_Aim_
Copy out the lines of the material starting with the line containing "Screen dimensions: 1556x1126" and going on through the line containing "Looking at the screenshot, I should click(36, 534).", keeping every character the same, and copy nothing else.

_Excerpted records_

○ ○ ○ ○ ○

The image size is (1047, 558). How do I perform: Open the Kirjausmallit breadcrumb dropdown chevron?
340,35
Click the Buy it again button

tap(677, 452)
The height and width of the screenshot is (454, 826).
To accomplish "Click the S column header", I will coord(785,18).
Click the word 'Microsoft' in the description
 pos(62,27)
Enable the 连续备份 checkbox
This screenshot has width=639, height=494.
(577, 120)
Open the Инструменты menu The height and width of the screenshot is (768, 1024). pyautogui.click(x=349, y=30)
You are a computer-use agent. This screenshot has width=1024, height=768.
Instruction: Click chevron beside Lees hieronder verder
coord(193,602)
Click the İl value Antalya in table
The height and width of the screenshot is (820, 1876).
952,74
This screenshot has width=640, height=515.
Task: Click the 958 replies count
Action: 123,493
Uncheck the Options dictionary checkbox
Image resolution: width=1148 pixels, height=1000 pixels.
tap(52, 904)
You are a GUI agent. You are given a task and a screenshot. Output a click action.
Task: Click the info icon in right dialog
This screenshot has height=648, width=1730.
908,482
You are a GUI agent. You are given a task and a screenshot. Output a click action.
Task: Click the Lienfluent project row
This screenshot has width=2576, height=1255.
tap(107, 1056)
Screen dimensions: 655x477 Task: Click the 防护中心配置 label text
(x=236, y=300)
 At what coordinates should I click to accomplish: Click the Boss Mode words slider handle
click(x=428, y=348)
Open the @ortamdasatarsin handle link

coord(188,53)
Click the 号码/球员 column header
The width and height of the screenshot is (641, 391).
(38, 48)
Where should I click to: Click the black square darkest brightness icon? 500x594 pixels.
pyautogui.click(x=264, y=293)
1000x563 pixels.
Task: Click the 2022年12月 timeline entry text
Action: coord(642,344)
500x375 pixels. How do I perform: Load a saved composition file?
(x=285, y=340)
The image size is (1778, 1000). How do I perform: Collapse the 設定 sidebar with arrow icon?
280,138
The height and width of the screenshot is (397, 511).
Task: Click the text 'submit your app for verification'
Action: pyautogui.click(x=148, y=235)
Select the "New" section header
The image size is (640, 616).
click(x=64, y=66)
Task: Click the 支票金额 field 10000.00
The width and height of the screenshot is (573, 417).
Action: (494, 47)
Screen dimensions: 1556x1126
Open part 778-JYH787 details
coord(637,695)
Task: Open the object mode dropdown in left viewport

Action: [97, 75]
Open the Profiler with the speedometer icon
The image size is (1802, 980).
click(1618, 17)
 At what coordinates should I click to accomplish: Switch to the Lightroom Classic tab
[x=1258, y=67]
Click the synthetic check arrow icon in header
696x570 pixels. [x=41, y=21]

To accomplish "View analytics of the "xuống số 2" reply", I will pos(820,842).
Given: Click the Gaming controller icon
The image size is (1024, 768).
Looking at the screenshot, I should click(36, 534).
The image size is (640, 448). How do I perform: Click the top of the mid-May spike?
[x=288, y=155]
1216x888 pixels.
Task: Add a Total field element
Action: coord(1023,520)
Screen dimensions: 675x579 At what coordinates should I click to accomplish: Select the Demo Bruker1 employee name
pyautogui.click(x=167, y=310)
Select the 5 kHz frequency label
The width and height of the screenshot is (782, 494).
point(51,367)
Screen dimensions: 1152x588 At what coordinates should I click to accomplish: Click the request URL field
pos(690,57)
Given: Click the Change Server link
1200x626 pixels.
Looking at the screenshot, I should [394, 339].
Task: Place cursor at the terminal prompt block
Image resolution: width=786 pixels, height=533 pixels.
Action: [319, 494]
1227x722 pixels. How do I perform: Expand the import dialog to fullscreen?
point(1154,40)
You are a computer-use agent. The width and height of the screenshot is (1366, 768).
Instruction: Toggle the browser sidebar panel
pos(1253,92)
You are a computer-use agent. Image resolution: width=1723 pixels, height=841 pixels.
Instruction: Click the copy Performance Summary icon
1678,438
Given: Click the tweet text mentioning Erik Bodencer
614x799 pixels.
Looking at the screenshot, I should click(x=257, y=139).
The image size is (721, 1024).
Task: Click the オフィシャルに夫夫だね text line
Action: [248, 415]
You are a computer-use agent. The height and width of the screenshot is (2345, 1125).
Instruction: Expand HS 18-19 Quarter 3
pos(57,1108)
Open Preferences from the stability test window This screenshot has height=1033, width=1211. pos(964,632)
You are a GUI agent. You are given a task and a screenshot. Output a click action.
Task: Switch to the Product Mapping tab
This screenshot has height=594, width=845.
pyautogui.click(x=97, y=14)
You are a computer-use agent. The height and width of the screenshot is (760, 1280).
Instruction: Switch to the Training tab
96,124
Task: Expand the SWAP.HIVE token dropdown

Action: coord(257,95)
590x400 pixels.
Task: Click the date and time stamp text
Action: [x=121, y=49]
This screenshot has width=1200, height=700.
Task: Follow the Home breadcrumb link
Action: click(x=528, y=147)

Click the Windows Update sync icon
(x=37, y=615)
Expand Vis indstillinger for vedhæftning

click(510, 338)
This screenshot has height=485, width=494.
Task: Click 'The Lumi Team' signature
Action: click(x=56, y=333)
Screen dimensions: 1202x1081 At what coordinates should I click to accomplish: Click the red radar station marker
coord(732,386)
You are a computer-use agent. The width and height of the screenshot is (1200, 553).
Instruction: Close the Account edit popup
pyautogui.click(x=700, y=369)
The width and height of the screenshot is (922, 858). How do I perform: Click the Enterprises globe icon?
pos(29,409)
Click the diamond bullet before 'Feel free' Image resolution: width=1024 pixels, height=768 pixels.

○ ○ ○ ○ ○

_Exercise solution_
Screen dimensions: 1556x1126
Open part 778-JYH787 details
coord(637,695)
Task: Open the object mode dropdown in left viewport

Action: [97, 75]
Open the Profiler with the speedometer icon
The image size is (1802, 980).
click(1618, 17)
 At what coordinates should I click to accomplish: Switch to the Lightroom Classic tab
[x=1258, y=67]
Click the synthetic check arrow icon in header
696x570 pixels. [x=41, y=21]

To accomplish "View analytics of the "xuống số 2" reply", I will pos(820,842).
Given: Click the Gaming controller icon
The image size is (1024, 768).
Looking at the screenshot, I should click(36, 534).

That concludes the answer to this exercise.